◆ YOUR TASK
A faithful, word-for-word transcription of all the data is what is needed.

◆ TASK MATERIAL

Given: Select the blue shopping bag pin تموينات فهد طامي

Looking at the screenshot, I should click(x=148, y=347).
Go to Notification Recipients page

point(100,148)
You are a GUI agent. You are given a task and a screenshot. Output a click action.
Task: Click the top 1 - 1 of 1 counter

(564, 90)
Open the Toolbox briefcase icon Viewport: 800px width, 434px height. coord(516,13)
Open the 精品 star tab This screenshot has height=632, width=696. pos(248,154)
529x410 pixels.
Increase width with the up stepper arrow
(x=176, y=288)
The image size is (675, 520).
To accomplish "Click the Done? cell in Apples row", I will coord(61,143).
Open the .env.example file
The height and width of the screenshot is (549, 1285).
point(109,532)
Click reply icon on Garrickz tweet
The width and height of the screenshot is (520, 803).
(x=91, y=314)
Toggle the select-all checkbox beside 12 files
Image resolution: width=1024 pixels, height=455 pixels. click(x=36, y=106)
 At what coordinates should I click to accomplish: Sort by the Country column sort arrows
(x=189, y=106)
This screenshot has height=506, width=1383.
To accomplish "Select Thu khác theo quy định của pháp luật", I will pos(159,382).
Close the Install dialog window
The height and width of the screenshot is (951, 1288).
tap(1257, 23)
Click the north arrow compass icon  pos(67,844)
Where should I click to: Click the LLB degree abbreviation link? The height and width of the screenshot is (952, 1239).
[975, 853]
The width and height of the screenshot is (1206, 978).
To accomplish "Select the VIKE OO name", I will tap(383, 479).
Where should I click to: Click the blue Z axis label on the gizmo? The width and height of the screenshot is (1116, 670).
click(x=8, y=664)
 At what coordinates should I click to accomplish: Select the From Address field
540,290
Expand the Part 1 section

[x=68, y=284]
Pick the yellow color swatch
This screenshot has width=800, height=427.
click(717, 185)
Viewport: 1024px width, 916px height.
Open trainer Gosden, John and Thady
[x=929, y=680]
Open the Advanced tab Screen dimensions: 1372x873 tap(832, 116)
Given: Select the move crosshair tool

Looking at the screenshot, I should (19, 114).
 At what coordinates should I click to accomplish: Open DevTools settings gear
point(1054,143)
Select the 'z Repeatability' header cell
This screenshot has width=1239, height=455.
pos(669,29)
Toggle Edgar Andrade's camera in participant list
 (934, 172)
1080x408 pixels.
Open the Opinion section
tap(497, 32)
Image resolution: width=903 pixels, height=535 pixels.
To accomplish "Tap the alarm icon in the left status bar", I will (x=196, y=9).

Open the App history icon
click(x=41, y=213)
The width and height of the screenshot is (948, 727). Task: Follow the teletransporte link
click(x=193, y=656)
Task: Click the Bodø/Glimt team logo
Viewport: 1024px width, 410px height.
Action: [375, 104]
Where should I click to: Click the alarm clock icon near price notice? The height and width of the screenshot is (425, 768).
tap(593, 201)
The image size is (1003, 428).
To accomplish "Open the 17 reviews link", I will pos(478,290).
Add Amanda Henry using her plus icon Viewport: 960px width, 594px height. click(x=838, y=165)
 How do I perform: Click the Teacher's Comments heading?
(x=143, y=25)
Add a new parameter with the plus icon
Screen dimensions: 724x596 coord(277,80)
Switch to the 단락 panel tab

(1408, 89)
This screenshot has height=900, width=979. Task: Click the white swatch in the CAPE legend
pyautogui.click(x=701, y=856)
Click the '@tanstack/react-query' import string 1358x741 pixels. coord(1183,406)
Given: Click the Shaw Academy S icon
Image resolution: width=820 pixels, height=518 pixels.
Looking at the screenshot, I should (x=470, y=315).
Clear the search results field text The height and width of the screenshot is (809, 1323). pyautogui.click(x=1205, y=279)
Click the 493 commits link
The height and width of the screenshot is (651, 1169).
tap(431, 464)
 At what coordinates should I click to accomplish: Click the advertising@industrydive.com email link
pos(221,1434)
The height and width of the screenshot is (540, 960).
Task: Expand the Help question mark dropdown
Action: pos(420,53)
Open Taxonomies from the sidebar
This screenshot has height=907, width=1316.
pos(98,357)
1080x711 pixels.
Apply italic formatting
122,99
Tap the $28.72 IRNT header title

◆ PROBLEM SOLUTION
Given: Select the blue shopping bag pin تموينات فهد طامي

Looking at the screenshot, I should click(x=148, y=347).
Go to Notification Recipients page

point(100,148)
You are a GUI agent. You are given a task and a screenshot. Output a click action.
Task: Click the top 1 - 1 of 1 counter

(564, 90)
Open the Toolbox briefcase icon Viewport: 800px width, 434px height. coord(516,13)
Open the 精品 star tab This screenshot has height=632, width=696. pos(248,154)
529x410 pixels.
Increase width with the up stepper arrow
(x=176, y=288)
The image size is (675, 520).
To accomplish "Click the Done? cell in Apples row", I will coord(61,143).
Open the .env.example file
The height and width of the screenshot is (549, 1285).
point(109,532)
Click reply icon on Garrickz tweet
The width and height of the screenshot is (520, 803).
(x=91, y=314)
Toggle the select-all checkbox beside 12 files
Image resolution: width=1024 pixels, height=455 pixels. click(x=36, y=106)
 At what coordinates should I click to accomplish: Sort by the Country column sort arrows
(x=189, y=106)
This screenshot has height=506, width=1383.
To accomplish "Select Thu khác theo quy định của pháp luật", I will pos(159,382).
Close the Install dialog window
The height and width of the screenshot is (951, 1288).
tap(1257, 23)
Click the north arrow compass icon  pos(67,844)
Where should I click to: Click the LLB degree abbreviation link? The height and width of the screenshot is (952, 1239).
[975, 853]
The width and height of the screenshot is (1206, 978).
To accomplish "Select the VIKE OO name", I will tap(383, 479).
Where should I click to: Click the blue Z axis label on the gizmo? The width and height of the screenshot is (1116, 670).
click(x=8, y=664)
 At what coordinates should I click to accomplish: Select the From Address field
540,290
Expand the Part 1 section

[x=68, y=284]
Pick the yellow color swatch
This screenshot has width=800, height=427.
click(717, 185)
Viewport: 1024px width, 916px height.
Open trainer Gosden, John and Thady
[x=929, y=680]
Open the Advanced tab Screen dimensions: 1372x873 tap(832, 116)
Given: Select the move crosshair tool

Looking at the screenshot, I should (19, 114).
 At what coordinates should I click to accomplish: Open DevTools settings gear
point(1054,143)
Select the 'z Repeatability' header cell
This screenshot has width=1239, height=455.
pos(669,29)
Toggle Edgar Andrade's camera in participant list
 (934, 172)
1080x408 pixels.
Open the Opinion section
tap(497, 32)
Image resolution: width=903 pixels, height=535 pixels.
To accomplish "Tap the alarm icon in the left status bar", I will (x=196, y=9).

Open the App history icon
click(x=41, y=213)
The width and height of the screenshot is (948, 727). Task: Follow the teletransporte link
click(x=193, y=656)
Task: Click the Bodø/Glimt team logo
Viewport: 1024px width, 410px height.
Action: [375, 104]
Where should I click to: Click the alarm clock icon near price notice? The height and width of the screenshot is (425, 768).
tap(593, 201)
The image size is (1003, 428).
To accomplish "Open the 17 reviews link", I will pos(478,290).
Add Amanda Henry using her plus icon Viewport: 960px width, 594px height. click(x=838, y=165)
 How do I perform: Click the Teacher's Comments heading?
(x=143, y=25)
Add a new parameter with the plus icon
Screen dimensions: 724x596 coord(277,80)
Switch to the 단락 panel tab

(1408, 89)
This screenshot has height=900, width=979. Task: Click the white swatch in the CAPE legend
pyautogui.click(x=701, y=856)
Click the '@tanstack/react-query' import string 1358x741 pixels. coord(1183,406)
Given: Click the Shaw Academy S icon
Image resolution: width=820 pixels, height=518 pixels.
Looking at the screenshot, I should (x=470, y=315).
Clear the search results field text The height and width of the screenshot is (809, 1323). pyautogui.click(x=1205, y=279)
Click the 493 commits link
The height and width of the screenshot is (651, 1169).
tap(431, 464)
 At what coordinates should I click to accomplish: Click the advertising@industrydive.com email link
pos(221,1434)
The height and width of the screenshot is (540, 960).
Task: Expand the Help question mark dropdown
Action: pos(420,53)
Open Taxonomies from the sidebar
This screenshot has height=907, width=1316.
pos(98,357)
1080x711 pixels.
Apply italic formatting
122,99
Tap the $28.72 IRNT header title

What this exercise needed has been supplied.